The result of the assessment—a total estimated output of 48 megatonnes—showed that “we’re actually doing well compared to the rest of the country” on a per capita basis, writes TAF Director of Policy and Programs Bryan Purcell.
The analysis showed that cities with higher population densities had lower per capita transportation emissions, and attributed the GTHA’s strong GHG performance to the low-carbon electricity sources it can depend on since Ontario phased out the last of its coal-fired power plants in 2014.

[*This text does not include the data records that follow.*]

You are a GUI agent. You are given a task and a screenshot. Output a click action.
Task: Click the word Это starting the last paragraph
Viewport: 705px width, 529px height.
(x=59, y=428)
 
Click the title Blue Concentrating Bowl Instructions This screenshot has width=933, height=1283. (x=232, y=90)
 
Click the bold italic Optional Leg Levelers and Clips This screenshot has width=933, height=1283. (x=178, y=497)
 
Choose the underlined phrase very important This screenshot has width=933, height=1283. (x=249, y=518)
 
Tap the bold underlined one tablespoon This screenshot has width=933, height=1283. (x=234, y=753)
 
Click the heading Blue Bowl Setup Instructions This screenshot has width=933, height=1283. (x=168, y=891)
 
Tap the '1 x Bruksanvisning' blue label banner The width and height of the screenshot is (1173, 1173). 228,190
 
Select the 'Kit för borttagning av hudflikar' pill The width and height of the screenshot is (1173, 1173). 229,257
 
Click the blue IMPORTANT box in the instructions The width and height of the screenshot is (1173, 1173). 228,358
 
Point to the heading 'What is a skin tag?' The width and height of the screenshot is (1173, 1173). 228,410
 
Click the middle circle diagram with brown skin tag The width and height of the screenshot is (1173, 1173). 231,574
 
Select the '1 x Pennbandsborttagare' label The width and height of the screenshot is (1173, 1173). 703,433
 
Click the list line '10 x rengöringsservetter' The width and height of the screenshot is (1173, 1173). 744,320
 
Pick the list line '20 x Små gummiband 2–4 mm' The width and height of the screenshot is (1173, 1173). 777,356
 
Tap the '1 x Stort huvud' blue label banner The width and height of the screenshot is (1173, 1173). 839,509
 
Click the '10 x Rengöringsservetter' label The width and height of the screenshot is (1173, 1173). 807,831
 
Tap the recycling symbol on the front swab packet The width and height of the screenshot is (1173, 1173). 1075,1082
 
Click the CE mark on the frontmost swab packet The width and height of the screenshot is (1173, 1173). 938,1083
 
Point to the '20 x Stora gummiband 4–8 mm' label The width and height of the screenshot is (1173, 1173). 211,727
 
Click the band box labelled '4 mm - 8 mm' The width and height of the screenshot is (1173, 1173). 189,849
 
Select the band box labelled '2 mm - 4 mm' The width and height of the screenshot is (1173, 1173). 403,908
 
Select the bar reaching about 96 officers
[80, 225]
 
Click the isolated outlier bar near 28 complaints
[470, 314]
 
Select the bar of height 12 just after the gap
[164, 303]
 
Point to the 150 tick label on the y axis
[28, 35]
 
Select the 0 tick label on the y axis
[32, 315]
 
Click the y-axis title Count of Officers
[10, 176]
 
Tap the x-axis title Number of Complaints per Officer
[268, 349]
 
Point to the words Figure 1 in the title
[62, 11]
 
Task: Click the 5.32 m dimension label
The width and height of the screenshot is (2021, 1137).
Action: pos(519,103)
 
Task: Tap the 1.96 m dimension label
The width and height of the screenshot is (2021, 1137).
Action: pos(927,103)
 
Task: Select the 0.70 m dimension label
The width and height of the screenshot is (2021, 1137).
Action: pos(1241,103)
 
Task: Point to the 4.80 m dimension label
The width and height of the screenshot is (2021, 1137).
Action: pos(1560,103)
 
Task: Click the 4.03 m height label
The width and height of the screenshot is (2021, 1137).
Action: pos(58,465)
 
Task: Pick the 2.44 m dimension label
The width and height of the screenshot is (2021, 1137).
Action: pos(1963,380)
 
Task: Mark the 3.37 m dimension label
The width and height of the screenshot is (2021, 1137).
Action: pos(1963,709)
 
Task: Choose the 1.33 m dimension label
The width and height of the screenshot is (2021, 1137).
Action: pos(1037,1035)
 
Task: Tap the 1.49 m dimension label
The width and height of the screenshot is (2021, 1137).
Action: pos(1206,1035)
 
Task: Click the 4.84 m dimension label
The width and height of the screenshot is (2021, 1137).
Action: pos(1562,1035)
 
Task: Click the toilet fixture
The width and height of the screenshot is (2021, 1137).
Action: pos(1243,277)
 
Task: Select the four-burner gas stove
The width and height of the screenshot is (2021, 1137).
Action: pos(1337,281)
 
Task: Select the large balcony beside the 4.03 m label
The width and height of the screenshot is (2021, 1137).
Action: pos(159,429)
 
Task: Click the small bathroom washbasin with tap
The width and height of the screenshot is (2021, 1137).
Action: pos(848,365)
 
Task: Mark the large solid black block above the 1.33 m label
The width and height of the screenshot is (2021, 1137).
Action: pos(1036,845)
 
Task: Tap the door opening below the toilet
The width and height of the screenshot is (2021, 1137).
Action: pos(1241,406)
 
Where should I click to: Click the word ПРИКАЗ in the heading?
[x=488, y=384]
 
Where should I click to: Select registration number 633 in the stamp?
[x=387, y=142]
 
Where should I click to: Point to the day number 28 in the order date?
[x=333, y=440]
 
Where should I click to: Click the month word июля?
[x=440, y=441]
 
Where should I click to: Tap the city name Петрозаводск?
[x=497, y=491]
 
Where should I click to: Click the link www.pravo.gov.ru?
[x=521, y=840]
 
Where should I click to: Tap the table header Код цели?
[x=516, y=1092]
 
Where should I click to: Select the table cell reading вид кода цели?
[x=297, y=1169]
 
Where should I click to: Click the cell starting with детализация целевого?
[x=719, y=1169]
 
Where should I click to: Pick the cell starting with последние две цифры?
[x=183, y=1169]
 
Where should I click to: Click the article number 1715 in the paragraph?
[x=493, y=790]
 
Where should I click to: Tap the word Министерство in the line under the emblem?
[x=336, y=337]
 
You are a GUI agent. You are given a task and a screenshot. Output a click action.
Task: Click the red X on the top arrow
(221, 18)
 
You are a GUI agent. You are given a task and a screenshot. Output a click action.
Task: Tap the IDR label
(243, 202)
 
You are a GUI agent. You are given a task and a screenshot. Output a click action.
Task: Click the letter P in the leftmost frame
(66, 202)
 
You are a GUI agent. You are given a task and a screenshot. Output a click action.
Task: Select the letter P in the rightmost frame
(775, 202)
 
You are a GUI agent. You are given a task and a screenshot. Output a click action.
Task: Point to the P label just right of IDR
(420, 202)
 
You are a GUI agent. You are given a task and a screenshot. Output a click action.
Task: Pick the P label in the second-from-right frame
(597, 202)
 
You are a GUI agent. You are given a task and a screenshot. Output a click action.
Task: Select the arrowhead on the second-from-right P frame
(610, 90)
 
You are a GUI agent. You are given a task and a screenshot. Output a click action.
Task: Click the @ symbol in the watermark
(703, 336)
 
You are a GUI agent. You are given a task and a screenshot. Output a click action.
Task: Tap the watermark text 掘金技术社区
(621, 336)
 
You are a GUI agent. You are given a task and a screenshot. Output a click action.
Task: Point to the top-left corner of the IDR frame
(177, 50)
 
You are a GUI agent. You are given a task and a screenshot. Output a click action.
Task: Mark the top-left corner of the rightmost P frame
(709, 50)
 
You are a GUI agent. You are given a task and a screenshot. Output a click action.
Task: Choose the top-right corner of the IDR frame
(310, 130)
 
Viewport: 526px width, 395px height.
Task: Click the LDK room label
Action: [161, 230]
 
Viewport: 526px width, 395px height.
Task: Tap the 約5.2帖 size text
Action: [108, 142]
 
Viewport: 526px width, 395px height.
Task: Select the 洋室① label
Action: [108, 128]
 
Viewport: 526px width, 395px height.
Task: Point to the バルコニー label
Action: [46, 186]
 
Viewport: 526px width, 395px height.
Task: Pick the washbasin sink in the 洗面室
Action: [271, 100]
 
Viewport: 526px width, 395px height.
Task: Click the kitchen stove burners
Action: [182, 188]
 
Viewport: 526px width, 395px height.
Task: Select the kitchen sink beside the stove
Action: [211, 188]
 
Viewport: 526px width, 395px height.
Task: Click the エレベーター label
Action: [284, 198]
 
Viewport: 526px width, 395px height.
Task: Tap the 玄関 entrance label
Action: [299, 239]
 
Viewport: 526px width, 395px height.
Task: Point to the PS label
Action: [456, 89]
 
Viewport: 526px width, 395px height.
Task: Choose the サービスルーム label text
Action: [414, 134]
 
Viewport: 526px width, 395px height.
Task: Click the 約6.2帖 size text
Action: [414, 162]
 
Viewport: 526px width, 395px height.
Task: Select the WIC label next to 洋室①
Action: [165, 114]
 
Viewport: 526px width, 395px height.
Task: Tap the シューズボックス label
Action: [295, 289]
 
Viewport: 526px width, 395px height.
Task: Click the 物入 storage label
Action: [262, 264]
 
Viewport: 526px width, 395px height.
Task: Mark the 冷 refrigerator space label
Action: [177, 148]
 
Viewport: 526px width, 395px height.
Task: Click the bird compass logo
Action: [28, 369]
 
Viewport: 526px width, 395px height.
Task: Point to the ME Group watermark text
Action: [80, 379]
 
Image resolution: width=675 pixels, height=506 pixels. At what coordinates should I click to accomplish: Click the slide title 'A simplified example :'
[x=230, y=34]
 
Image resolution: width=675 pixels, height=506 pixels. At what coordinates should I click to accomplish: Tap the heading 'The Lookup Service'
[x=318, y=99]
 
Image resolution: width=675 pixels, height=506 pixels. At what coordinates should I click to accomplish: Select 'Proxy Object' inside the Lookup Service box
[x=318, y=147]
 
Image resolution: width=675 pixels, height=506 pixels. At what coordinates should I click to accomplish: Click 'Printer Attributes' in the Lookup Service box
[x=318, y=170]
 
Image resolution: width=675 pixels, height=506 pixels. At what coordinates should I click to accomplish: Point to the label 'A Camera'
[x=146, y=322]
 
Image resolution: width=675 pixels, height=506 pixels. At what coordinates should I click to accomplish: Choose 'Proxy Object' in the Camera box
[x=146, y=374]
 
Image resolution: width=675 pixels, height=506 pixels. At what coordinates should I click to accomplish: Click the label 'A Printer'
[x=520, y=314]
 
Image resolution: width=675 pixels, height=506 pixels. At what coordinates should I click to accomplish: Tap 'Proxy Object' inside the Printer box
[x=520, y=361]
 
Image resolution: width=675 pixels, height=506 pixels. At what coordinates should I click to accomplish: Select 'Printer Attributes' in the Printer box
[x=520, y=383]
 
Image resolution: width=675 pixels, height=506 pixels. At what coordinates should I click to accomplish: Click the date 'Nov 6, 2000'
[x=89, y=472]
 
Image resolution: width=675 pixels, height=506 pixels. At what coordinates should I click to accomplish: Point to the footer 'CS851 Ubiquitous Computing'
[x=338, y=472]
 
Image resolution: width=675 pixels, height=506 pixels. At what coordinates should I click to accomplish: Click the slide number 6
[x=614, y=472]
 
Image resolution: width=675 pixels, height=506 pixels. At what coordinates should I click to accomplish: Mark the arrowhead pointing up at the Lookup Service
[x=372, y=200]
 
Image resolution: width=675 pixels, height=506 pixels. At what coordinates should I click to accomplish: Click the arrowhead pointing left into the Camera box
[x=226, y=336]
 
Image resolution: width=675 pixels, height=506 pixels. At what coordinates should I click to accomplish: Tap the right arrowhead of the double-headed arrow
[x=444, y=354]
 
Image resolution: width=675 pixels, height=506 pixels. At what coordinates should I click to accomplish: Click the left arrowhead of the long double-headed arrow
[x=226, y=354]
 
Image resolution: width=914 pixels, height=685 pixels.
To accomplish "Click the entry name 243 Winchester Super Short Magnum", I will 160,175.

But the other breakthrough was the ability to produce a combined inventory, using consistent data sources and methodologies, Purcell explains. “Individual municipalities have reported inventories in the past but they differ[ed] in methodology, data sources, and timing, making it difficult to draw conclusions or prioritize policies.”
Apart from industrial emissions in Hamilton, the inventory pointed to buildings as the GTHA’s biggest source of GHG emissions, at 44%, followed by transportation at 33%. Notably, natural gas accounted for 87% of the emissions from buildings.
“Toronto and Peel Region (Mississauga, Brampton, and Caledon) contribute to the lion’s share of emissions within the GTHA, at 31 and 23%,” Purcell writes. On a per capita basis, Hamilton and Peel are above-average emitters,” but “when industrial emissions are excluded, Hamilton has the lowest emissions per capita in the GTHA.”